(Data items)

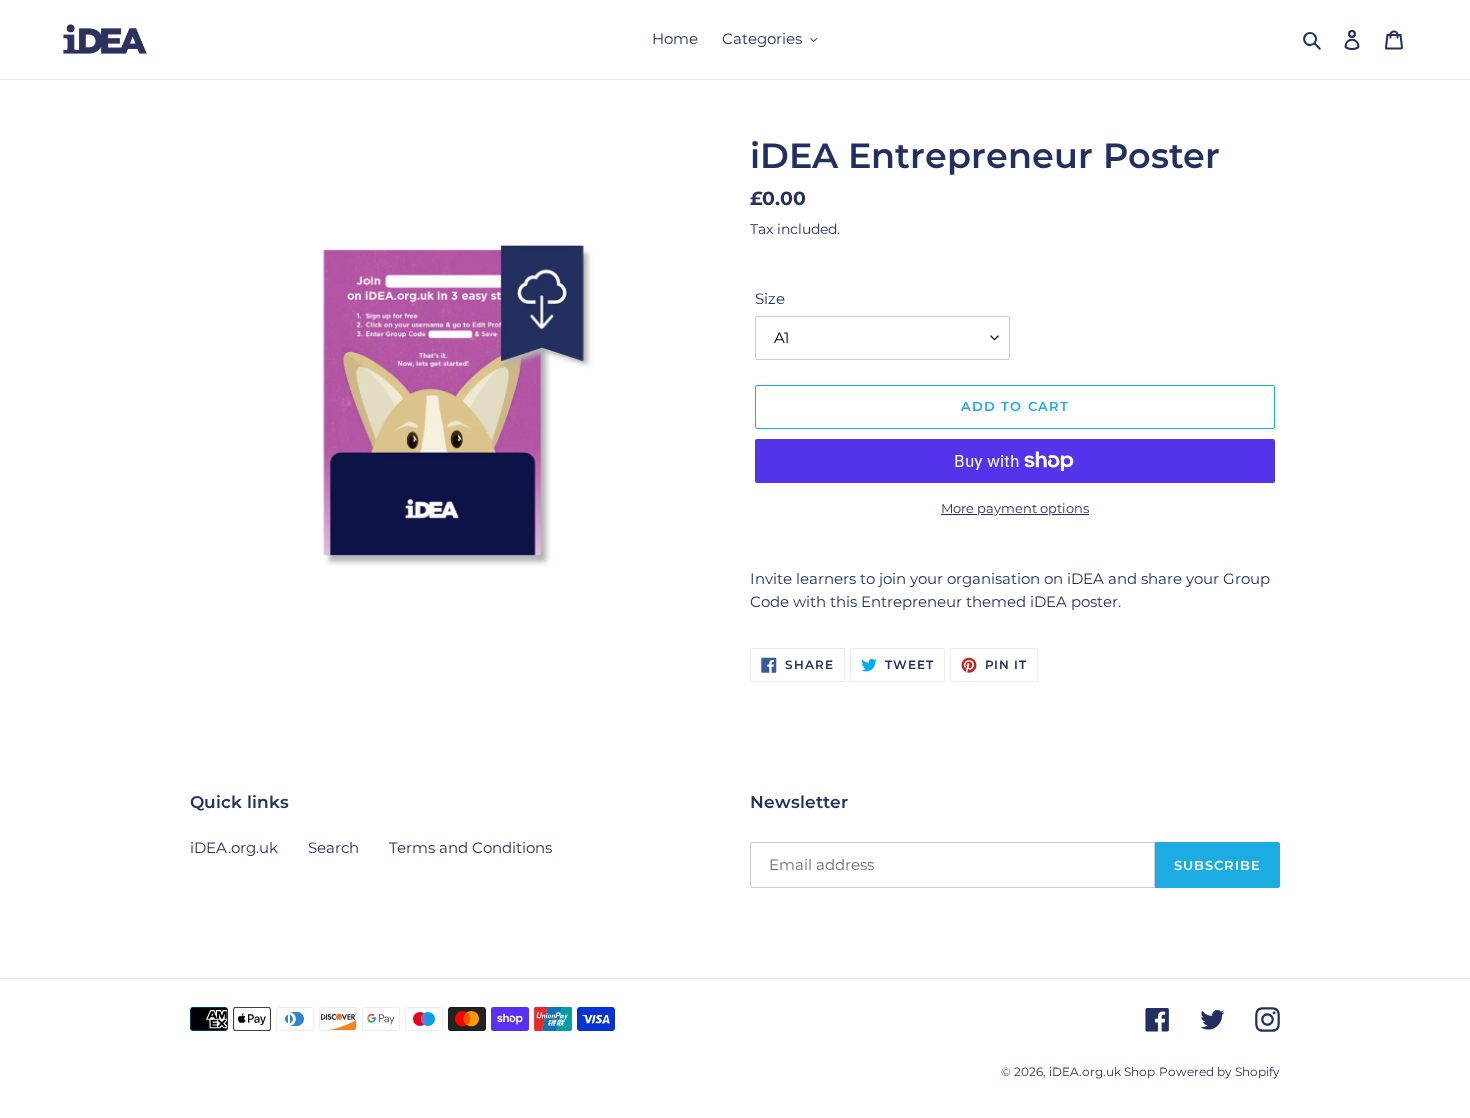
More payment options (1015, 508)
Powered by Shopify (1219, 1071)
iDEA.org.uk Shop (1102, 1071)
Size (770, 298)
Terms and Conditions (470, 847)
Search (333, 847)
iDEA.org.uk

#### Problem description:
Leave out the pictures and repeat the remaining data exactly.

#### Exercise answer:
More payment options (1015, 508)
Powered by Shopify (1219, 1071)
iDEA.org.uk Shop (1102, 1071)
Size (770, 298)
Terms and Conditions (470, 847)
Search (333, 847)
iDEA.org.uk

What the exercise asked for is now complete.